Meta AI made a note of three important touchpoints for GSLM in their announcement that included:
- A now open-sourced textless Pytorch-based library on GitHub for speech developers to build on top of GSLM’s building blocks which comprise of a speech encoder that converts speech input to discrete units, a language model that is based on units and a decoder which converts these units back into speech.
- More importantly, GSLM is now also able to model emotional vocalisations that are nonverbal. Whether a sentence is said with anger or happiness depends upon the different vocabulary used, cries, grunts and other nonverbal cues like pauses or tonal quality. These signals help convey the mood of the speaker as irritable, bored or moody.
- GSLM will now be able to model more human-like conversation between two AI with occasional pauses and overlaps. This data can also consequently help voice assistants understand speech that contains overlaps and interruptions while also being able to distinguish between positive and negative feedback.
Method
Text-based NLP doesn’t have the ability to capture context and represents these layers of the text insufficiently. It is also a strenuous task to annotate all emotional expressions in a text. This is why researchers at Meta AI tried to look at the problem from a different perspective. The team modelled all the layers from raw audio at the same time and found that they could achieve realistic audio rendering as the outcome. The study and its findings were put together in a paper titled, ‘Textless Speech Emotion Conversion using Discrete & Decomposed Representations’, which was published in November last year.
Once the input signal is encoded, a sequence to sequence (S2S) model is employed to translate between the sequences that correspond to a different emotion each. Then the duration is predicted, and it arrives at F0 before the signals are fed into a vocoder (G). The pink coloured blocks in the illustration represent models while the green coloured blocks indicate representations.
Speech emotion conversion
The model used a decomposed representation of the speech approach to synthesise speech in the target emotion. While processing the input speech, it considers four parts: phonetic content, prosodic features, which include the pitch, speaking rate as well as the duration, the identity of the speaker and emotion label.
The study suggested a technique that worked in this manner:
- First, extract the emotion from the raw audio waveform using a self-supervised learning model.

**INFORMATION SUPPLIED**
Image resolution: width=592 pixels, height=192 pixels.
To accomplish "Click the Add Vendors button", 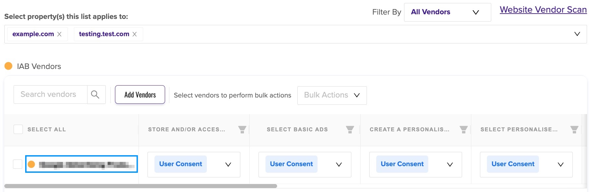I will pyautogui.click(x=140, y=95).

**SET TASK 1**
In the text on Meta AI's GSLM, which four parts does the model consider while processing input speech?
**SET TASK 2**
Please write out the part of the GSLM text starting at "- GSLM will" and ending at "and negative feedback.".
The material was taken from a different source than the text.

**COMPLETE OUTPUT 1**
Phonetic content, prosodic features (pitch, speaking rate and duration), the identity of the speaker, and the emotion label.

**COMPLETE OUTPUT 2**
- GSLM will now be able to model more human-like conversation between two AI with occasional pauses and overlaps. This data can also consequently help voice assistants understand speech that contains overlaps and interruptions while also being able to distinguish between positive and negative feedback.